15. A method, comprising:

employing a computer-based processor to execute computer executable components stored in a memory to perform the following: receiving natural language query data representing a natural language query with a set of terms constructed according to a natural language; mapping terms of the set of terms to objects of a set of objects included in an index for a relational database by comparing each term with objects in the set of objects and choosing an object to map to the term using a confidence score for a match between the term and the at least one object; transforming the natural language query to an intermediate semantic query by using the one or more objects mapped to the set of terms of the natural language query; identifying portions of the relational database, wherein each identified portion has at least one match between an object in the portion of the relational database and an object included in the second query; determining the portion of the relational database that matches a greatest number of objects of the semantic query from among the identified portions of the relational database as a portion of the relational database that has a highest level of aggregation; and transforming the semantic query to a structured language query in accordance with a defined structured language using the portion of the relational database that has the highest level of aggregation.

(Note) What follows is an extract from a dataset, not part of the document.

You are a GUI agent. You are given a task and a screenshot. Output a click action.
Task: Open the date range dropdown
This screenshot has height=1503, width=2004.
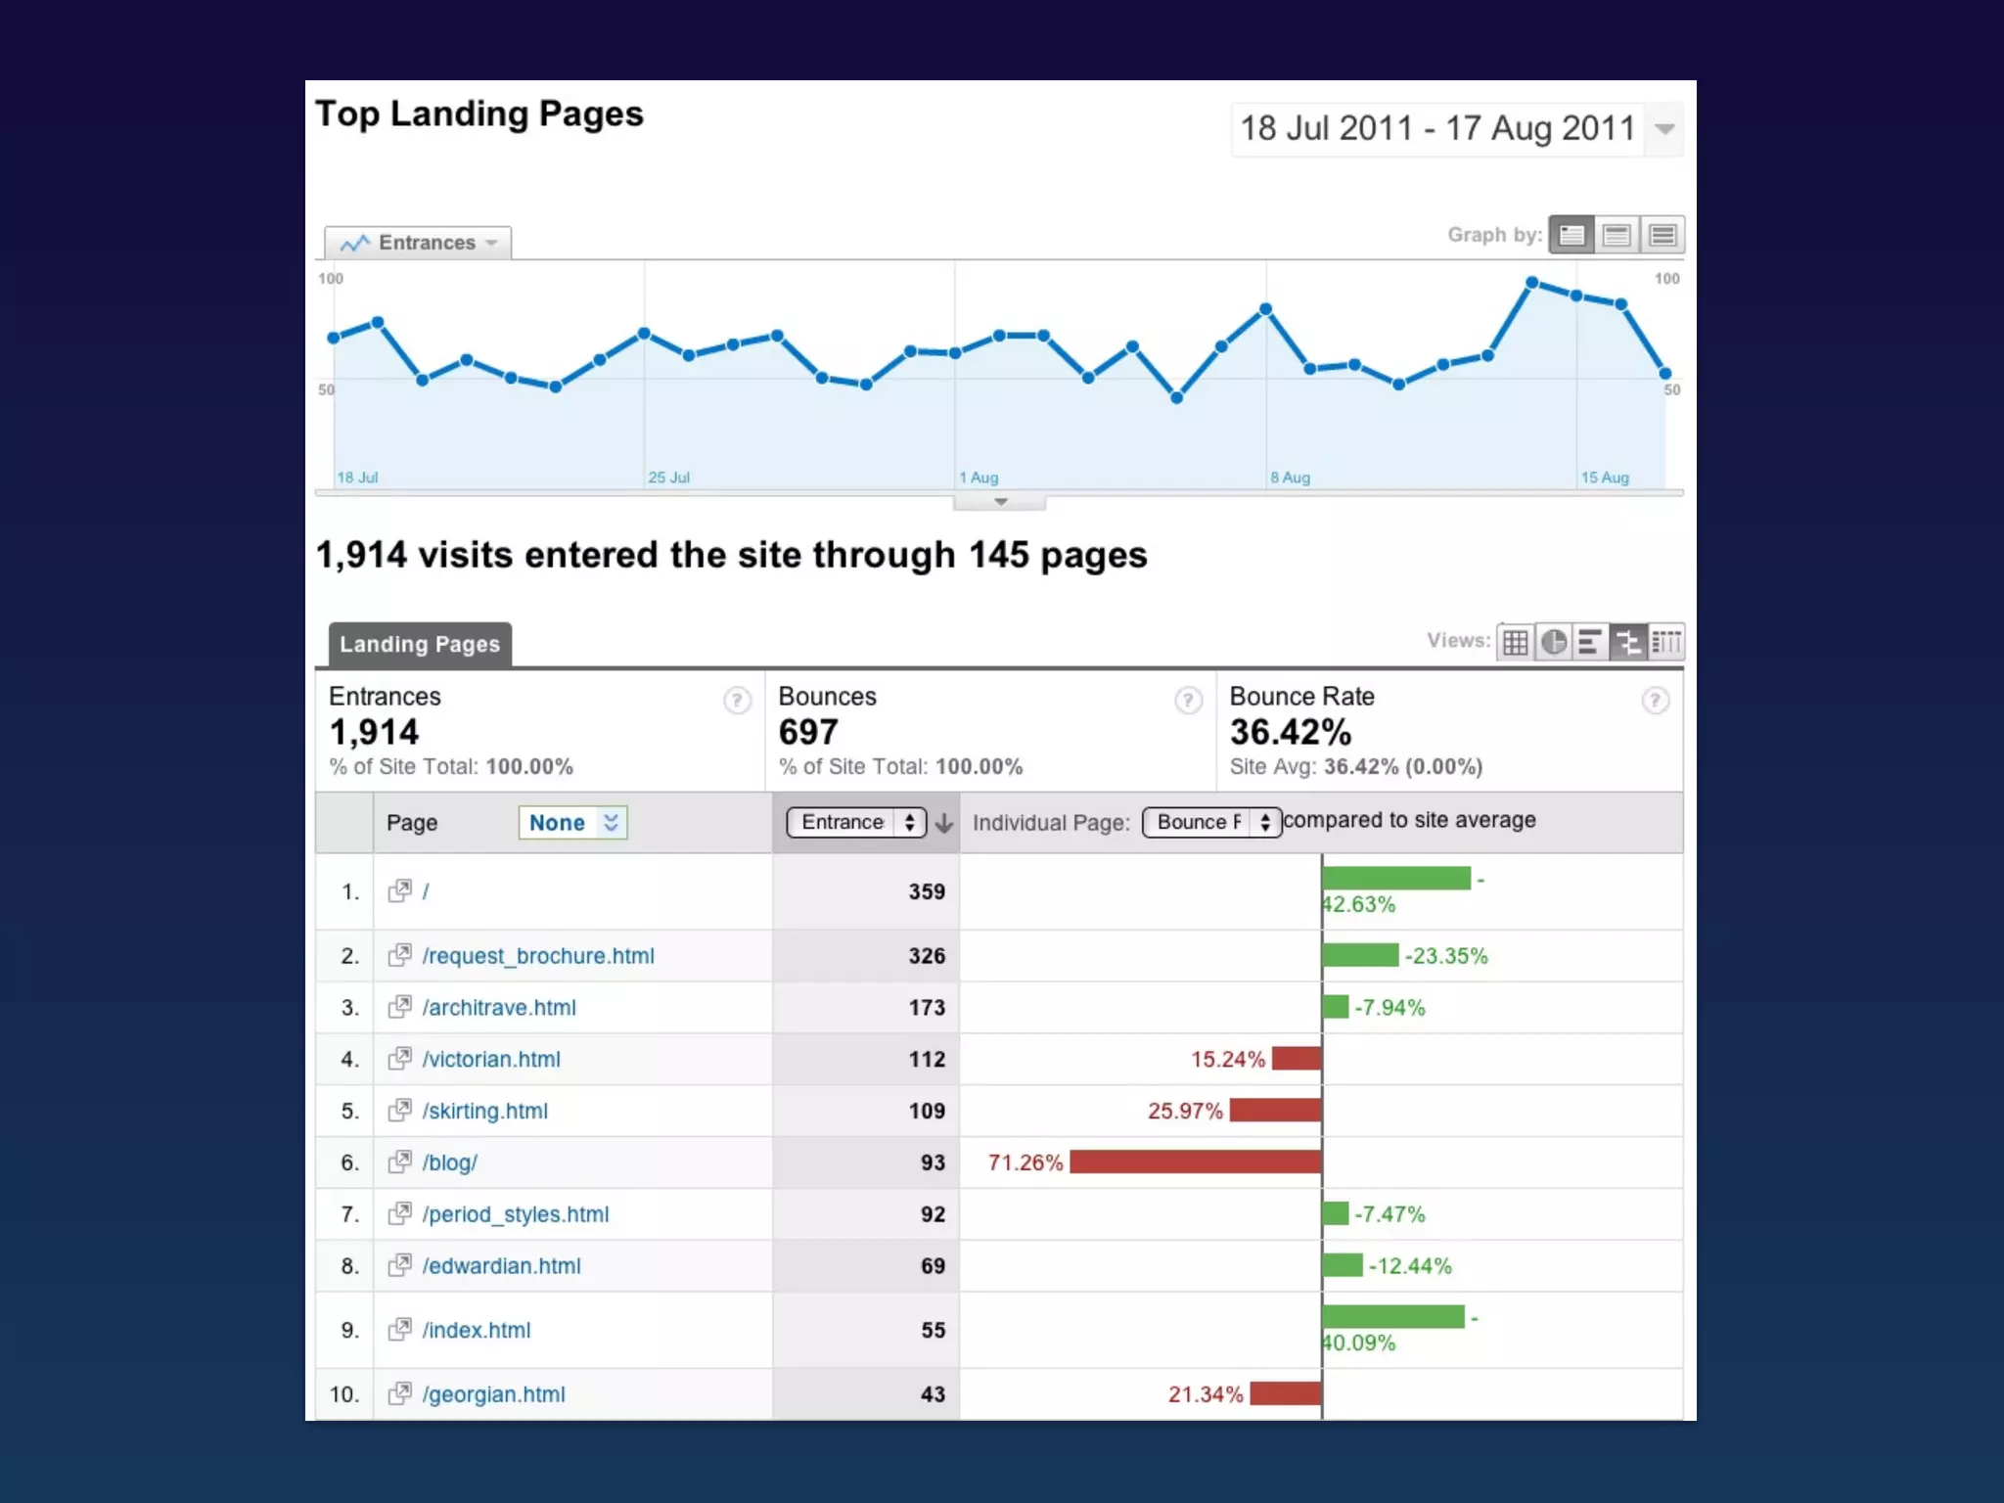[x=1663, y=129]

16. The method of claim 15, further comprising determining the confidence score based on at least one of: a count of a number of times the object appears in the index, a determination of whether the object is an exact match of the term, a determination of whether the object is a synonym of the term, a determination of whether the object is a full match of the term, a determination of whether the object is a partial match of the term, a determination of whether the object is identified as a dimension of the relational database, a determination of whether the object is identified as a measure of the relational database, a determination of a popularity associated with a table of the relational database in which the object appears, or a determination of a popularity associated with a column of the relational database in which the object appears.

17. The method of claim 15, further comprising identifying multiple objects of the set of objects that match the term and selecting the object from among the multiple objects based on the confidence score.

18. The method of claim 15, further comprising presenting the structured language query.

19. The method of claim 15, further comprising transmitting the structured language query to a query interface associated with the relational database in response to the confidence score satisfying a threshold condition.

20. The method of claim 15, further comprising receiving results to the structured language query and presenting the results.